Arbeitsunfälle - Wann zahlt die Berufsgenossenschaft?

Postboten, Müllfahrer oder die Angestellten von Möbelherstellern – manche Berufsgruppen leben besonders gefährlich: Nach den Angaben des BKK Bundesverbands stieg beispielsweise die Zahl der Arbeitsunfälle in der Möbelproduktion im Jahr 2007 von 78,3 auf 88,3 je 1.000 beschäftigter Pflichtmitglieder. In unserem Arbeitsrechtstipp erfahren Sie, in welchen Fällen die Berufsgenossenschaft finanziell für den Ausfall Ihres Mitarbeiters aufkommt:

Erleidet ein Beschäftigter einen Unfall, ist zunächst zu entscheiden, ob es sich um einen Arbeitsunfall handelt, also um einen Unfall infolge einer versicherten Tätigkeit, oder um einen sogenannten Wegeunfall.
Nach einem Arbeitsunfall zahlt zunächst der Arbeitgeber in den ersten 6 Wochen das Entgelt an den Mitarbeiter weiter. Dauert die Heilung länger, kommt die Berufsgenossenschaft für das Verletztengeld auf.

Jedes Unternehmen ist durch Pflichtmitgliedschaft einer Berufsgenossenschaft zugeordnet. Derzeit bestehen 22 gewerbliche und 9 landwirtschaftliche Berufsgenossenschaften. Die gewerblichen Berufsgenossenschaften sind nach Wirtschaftszweigen gegliedert, die landwirtschaftlichen Berufsgenossenschaften sowie die Metallberufsgenossenschaften darüber hinaus nach Regionen. Die Zahl der gewerblichen Berufsgenossenschaften soll bis zum 31.12.2009 von 23 auf 9 reduziert werden. Es kam daher bereits zu etlichen Fusionen verschiedener Berufsgenossenschaften.

Bei einem Arbeitsunfall gewähren die Berufsgenossenschaften den Betroffenen finanzielle Entschädigung. Der Arbeitgeber ist deshalb verpflichtet, den Arbeitsunfall der Berufsgenossenschaft zu melden, wenn der verletzte Mitarbeiter länger als 3 Tage ausfällt. Das Verletztengeld beträgt 80 % des entgangenen regelmäßigen

Bruttolohns und darf nicht höher sein als das übliche Nettoeinkommen.Von diesem Betrag zieht die Berufsgenossenschaft die Beiträge zur Renten- und Arbeitslosenversicherung ab. Schmerzensgeld zahlt die Berufsgenossenschaft allerdings nicht.

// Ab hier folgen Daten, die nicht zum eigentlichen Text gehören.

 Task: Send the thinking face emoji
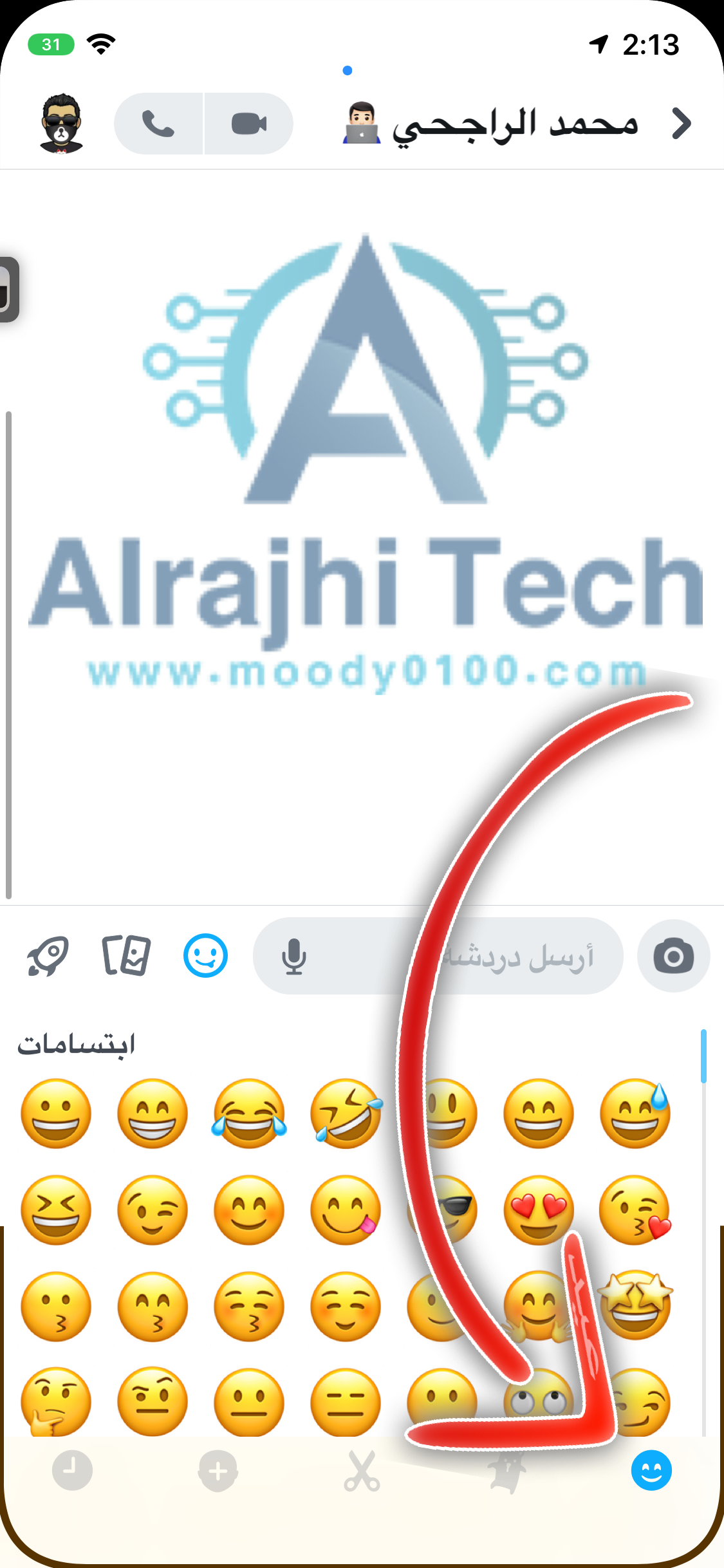55,1402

Voraussetzung für diese Leistungen der Berufsgenossenschaft ist, dass der Unfallverursacher nicht vorsätzlich oder grob fahrlässig gehandelt hat. Auf Platz 1 der Unfallursachen steht die Manipulation an Geräten und Maschinen durch die Mitarbeiter: Immer wieder werden Schutzvorrichtungen z. B. für den Funkenflug, für Roboterarme oder herausgeschleuderte Werkstücke abmontiert, weil es sich so angeblich besser an der Maschine arbeiten lässt. Ereignet sich dann ein Unfall, kommt es schnell zum Streit zwischen der Berufsgenossenschaft und dem Opfer des Arbeitsunfalls.

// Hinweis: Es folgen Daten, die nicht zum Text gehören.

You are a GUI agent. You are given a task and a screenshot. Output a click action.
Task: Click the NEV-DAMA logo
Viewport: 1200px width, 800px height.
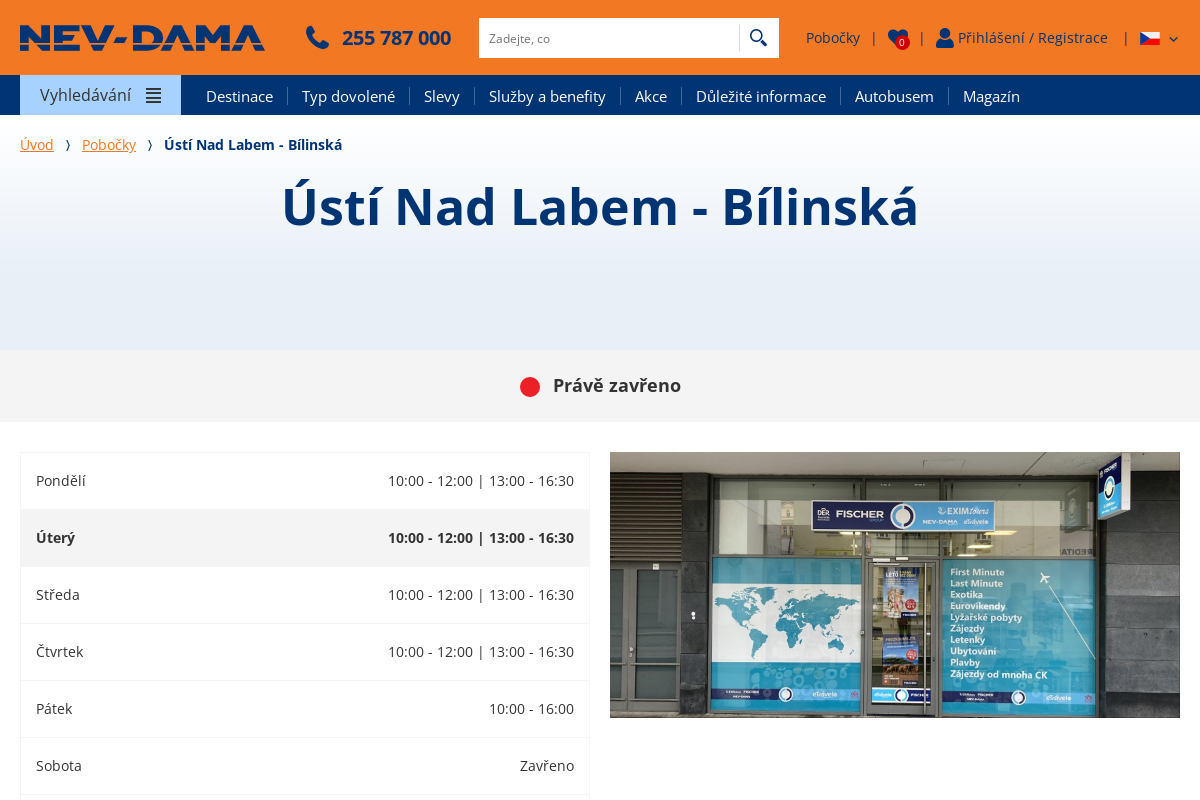coord(142,38)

Dies gilt auch für Unfälle, die auf den ersten Blick nicht durch Manipulation ausgelöst worden sind: Macht ein Arbeitnehmer beispielsweise auf dem Weg ins Büro einen Umweg zur Tankstelle und wird dabei in einen Verkehrsunfall verwickelt, kann er seinen gesetzlichen Unfallversicherungsschutz verlieren (Hessisches Landessozialgericht, Az. L 3 U 195/07). Gleiches gilt für Arbeitnehmer, die alkoholisiert nach einer Betriebsfeier einen Unfall erleiden. Weder der Arbeitgeber und damit auch nicht die Berufsgenossenschaft haften für das Verhalten der Arbeitnehmer während einer Betriebsfeier, da die Arbeitnehmer für ihren Alkoholkonsum selbst verantwortlich sind (Oberlandesgericht Frankfurt, Az. 17 U 11/07).